== DATA ==

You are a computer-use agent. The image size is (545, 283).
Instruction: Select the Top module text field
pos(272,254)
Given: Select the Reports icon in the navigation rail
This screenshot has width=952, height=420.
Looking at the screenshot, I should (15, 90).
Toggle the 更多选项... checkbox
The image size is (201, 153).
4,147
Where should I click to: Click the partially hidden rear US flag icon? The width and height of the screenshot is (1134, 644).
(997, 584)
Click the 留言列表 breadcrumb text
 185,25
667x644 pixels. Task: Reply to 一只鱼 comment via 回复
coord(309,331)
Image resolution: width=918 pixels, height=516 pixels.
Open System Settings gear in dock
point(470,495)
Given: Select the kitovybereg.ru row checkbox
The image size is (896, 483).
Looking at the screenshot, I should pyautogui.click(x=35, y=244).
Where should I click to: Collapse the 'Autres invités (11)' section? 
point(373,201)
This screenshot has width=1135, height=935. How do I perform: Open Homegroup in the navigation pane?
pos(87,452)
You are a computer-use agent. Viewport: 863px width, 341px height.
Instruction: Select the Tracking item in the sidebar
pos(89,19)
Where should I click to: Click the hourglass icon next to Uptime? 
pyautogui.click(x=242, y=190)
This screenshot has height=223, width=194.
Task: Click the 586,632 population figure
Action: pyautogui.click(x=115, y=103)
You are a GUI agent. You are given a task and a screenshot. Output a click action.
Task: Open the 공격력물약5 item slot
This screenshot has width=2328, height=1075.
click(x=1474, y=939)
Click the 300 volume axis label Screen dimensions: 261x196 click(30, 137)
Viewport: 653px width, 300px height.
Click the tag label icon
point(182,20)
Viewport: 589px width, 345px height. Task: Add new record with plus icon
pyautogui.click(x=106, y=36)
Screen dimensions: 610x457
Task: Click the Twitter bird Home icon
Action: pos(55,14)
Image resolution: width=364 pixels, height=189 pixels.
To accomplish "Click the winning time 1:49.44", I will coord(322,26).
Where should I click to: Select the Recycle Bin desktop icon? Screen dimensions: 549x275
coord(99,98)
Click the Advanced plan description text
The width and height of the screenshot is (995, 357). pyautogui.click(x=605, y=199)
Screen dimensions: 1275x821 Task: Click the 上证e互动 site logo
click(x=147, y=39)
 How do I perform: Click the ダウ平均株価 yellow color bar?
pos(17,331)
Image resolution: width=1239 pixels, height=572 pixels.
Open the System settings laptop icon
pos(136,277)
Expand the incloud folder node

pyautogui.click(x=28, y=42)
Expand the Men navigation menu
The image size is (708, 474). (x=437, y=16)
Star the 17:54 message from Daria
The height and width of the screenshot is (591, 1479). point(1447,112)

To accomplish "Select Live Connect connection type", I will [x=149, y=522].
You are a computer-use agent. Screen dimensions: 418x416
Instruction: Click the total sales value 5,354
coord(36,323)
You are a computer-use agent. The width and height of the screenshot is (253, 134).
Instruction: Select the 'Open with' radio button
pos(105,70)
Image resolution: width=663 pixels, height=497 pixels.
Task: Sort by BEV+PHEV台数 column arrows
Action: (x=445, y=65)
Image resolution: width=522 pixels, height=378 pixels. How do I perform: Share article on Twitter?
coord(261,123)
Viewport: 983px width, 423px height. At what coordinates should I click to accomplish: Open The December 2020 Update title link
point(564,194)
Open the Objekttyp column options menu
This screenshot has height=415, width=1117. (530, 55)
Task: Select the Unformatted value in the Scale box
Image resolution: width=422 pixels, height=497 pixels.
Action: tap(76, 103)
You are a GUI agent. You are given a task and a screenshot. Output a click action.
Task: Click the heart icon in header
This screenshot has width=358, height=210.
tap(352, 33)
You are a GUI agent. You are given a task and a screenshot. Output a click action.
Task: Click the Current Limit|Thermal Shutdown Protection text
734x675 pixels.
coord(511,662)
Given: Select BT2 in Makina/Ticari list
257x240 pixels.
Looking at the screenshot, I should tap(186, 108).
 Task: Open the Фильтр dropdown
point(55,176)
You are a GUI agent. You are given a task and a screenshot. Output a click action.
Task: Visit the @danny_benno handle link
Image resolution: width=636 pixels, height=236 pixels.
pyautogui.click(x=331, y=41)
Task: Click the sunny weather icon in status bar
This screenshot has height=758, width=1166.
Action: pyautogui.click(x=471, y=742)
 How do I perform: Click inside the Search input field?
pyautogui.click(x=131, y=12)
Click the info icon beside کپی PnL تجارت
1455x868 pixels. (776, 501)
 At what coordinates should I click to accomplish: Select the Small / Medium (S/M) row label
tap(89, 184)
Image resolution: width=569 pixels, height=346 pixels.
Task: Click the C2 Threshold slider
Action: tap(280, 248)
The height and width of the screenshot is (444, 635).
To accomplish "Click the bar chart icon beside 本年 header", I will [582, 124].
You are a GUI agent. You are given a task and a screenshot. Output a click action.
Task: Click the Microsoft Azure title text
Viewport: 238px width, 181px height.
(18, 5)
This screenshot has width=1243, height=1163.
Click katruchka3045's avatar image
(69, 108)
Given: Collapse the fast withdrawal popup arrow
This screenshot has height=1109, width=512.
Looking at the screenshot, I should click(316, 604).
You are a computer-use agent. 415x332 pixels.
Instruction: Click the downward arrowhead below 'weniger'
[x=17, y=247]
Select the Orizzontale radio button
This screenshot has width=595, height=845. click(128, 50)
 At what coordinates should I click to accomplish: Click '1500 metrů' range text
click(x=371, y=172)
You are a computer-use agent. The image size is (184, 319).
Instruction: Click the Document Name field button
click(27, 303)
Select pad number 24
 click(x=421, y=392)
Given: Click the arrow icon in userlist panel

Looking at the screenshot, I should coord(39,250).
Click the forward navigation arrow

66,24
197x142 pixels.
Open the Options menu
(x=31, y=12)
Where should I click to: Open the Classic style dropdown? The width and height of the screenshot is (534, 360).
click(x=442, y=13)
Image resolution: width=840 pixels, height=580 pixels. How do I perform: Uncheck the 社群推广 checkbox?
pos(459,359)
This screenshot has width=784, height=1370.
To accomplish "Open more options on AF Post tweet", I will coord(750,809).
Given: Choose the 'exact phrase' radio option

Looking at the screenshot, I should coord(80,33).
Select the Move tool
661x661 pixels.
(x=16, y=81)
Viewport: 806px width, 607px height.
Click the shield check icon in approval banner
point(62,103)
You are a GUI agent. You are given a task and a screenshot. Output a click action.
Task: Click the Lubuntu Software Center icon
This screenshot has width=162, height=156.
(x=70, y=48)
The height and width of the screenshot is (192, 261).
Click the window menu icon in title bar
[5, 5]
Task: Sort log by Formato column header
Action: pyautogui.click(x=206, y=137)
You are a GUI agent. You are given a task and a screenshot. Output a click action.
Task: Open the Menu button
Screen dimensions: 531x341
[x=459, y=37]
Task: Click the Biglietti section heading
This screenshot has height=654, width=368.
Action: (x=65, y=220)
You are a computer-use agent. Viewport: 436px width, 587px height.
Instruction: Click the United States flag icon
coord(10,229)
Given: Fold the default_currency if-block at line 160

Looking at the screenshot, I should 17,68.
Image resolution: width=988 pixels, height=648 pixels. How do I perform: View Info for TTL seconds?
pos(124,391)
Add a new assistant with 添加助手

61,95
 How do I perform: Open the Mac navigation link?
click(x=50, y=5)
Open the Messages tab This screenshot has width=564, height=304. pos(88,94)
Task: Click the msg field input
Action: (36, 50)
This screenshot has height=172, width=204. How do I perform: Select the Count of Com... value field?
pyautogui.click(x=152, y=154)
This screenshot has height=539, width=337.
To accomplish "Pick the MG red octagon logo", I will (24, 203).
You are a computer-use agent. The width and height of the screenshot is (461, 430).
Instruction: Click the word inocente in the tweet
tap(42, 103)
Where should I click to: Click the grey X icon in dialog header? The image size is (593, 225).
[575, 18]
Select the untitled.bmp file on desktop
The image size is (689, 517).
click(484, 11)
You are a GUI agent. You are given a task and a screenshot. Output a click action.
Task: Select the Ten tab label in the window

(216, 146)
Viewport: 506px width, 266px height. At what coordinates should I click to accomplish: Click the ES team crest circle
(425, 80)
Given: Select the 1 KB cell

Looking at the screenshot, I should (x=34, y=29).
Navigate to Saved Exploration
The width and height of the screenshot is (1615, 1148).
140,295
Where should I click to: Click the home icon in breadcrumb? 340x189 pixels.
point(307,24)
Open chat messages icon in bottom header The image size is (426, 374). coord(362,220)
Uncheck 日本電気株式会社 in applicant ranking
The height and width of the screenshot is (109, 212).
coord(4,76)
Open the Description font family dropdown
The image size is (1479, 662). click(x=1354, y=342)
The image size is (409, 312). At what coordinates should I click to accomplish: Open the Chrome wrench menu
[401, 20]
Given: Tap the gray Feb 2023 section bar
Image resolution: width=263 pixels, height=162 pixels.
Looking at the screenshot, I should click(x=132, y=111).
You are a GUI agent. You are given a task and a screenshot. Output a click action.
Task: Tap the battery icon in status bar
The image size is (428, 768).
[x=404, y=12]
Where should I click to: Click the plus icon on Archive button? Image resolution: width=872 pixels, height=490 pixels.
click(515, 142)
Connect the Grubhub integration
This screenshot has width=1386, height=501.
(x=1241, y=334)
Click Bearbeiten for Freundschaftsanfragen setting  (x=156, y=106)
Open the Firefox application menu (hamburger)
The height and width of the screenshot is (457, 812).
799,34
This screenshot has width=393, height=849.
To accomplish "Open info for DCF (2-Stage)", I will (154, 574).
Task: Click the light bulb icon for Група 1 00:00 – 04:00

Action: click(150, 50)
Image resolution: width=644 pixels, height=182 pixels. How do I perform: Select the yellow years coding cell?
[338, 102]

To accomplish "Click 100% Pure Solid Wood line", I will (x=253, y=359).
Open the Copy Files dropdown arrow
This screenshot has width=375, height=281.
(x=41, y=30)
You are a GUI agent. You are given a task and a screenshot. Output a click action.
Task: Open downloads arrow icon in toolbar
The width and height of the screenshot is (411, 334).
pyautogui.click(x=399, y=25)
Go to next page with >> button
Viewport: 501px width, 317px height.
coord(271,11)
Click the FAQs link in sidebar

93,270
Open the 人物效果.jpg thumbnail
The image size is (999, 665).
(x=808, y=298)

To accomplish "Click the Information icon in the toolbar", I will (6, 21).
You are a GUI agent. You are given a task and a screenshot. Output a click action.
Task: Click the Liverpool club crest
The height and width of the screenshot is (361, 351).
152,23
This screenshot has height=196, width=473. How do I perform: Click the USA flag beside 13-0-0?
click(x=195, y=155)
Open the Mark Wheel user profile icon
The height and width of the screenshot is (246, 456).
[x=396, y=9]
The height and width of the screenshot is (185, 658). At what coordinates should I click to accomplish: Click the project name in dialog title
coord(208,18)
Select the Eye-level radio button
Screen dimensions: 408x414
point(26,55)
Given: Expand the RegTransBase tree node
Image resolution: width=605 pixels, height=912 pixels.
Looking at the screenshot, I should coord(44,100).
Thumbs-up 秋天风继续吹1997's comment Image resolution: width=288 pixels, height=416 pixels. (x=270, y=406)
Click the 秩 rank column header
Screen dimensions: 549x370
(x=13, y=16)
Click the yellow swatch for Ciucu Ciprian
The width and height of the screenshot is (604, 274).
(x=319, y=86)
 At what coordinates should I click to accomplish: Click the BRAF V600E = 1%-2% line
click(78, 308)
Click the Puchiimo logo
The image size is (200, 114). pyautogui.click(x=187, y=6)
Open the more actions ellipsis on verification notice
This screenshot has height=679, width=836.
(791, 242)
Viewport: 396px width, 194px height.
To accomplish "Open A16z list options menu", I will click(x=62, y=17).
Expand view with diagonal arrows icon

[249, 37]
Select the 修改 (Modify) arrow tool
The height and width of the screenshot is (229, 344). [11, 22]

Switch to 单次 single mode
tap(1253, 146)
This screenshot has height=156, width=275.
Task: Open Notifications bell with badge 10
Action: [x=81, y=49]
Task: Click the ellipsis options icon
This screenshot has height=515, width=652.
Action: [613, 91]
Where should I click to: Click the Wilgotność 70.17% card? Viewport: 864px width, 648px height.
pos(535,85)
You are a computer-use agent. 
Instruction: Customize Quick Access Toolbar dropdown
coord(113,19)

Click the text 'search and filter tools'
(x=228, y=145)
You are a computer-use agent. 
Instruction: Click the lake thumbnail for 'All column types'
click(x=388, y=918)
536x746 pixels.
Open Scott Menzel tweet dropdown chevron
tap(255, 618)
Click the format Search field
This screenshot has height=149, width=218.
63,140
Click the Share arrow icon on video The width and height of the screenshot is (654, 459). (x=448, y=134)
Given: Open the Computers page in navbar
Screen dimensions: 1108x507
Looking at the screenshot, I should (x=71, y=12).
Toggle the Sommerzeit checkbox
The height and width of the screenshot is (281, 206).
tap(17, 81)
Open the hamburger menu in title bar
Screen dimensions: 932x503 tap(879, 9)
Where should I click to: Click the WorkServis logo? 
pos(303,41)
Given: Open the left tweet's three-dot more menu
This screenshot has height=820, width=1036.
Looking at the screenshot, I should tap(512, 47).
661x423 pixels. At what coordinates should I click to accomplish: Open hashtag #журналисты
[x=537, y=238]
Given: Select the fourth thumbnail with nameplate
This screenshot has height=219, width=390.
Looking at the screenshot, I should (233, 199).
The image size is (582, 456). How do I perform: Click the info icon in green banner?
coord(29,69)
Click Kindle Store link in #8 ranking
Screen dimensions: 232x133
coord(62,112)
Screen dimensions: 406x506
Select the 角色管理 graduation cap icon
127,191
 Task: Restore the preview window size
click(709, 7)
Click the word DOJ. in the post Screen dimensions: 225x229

===

TASK PROMPT >>
Output the lines above exactly, but only those between the line holding "Instruction: Customize Quick" and the line holding "536x746 pixels.", inclusive.

REPLY TO THE EXERCISE >>
Instruction: Customize Quick Access Toolbar dropdown
coord(113,19)

Click the text 'search and filter tools'
(x=228, y=145)
You are a computer-use agent. 
Instruction: Click the lake thumbnail for 'All column types'
click(x=388, y=918)
536x746 pixels.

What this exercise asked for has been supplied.